Duluth city councilors are expected to approve a simple easement vacation Monday that will allow a Walgreens project on East Superior Street. That means a sprawling mansion and carriage house will be leveled this year.

By: Candace Renalls, Duluth News Tribune

In the 1970s, the city of Duluth published “Duluth’s Legacy: Architecture,” a comprehensive guide to the city’s historic buildings and houses. Among the homes featured in the book is the Louis S. Loeb House, a white, neo-Greek mansion built in 1900 at 1123 E. Superior St. Built for the president of a wholesale wine and liquor company, it was designed by noted Duluth architect John J. Wangenstein, among Duluth’s “Who’s Who” in historic architecture.

But a vote by the Duluth City Council on Monday probably will lead to its demolition.

“It makes me sick,” said Bob Berg of Duluth, who restored a 1904 house also designed by Wangenstein. “It is historic. It’s one of my favorite old houses in Duluth.”

But there’s more.

Among the five other properties that would be razed are two houses designed by renowned architect Oliver Traphagen along with Francis Fitzpatrick.

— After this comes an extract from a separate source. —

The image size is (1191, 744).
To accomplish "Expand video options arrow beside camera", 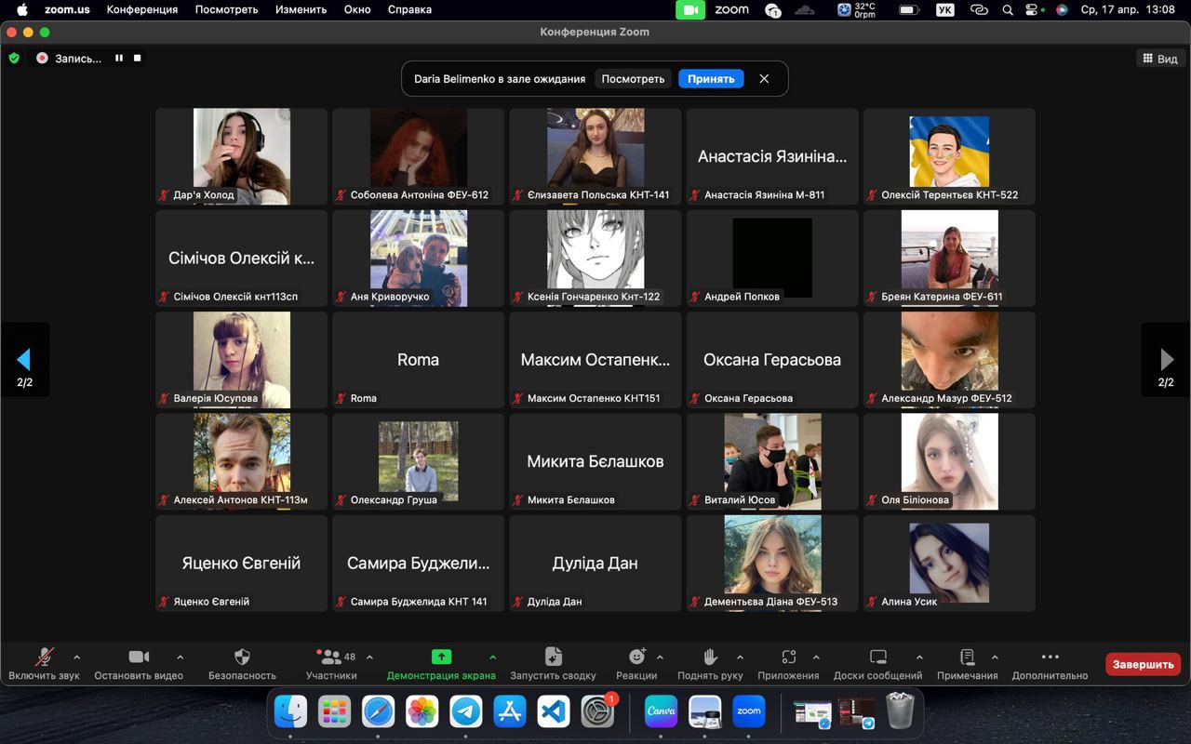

The houses at 1120 and 1124 E. First St. were built as rentals in 1891 for James W. Norton, president of Norton Lumber Co., said Maryann Norton, a local historian who has extensively researched Traphagen.

Traphagen also designed the Wirth Building, Old City Hall and Jail, Chester Terrace Apartments and the Wieland Block in Duluth. Together, Traphagen and Fitzpatrick designed Fitger’s Brewery, Munger Terrace, Torrey Building, Duluth Board of Trade Building and First Presbyterian Church.

Traphagen’s commercial buildings often were Romanesque revival, but his homes featured all styles, Norton said. Of about 120 Duluth houses Traphagen designed, about 40 are left, she said.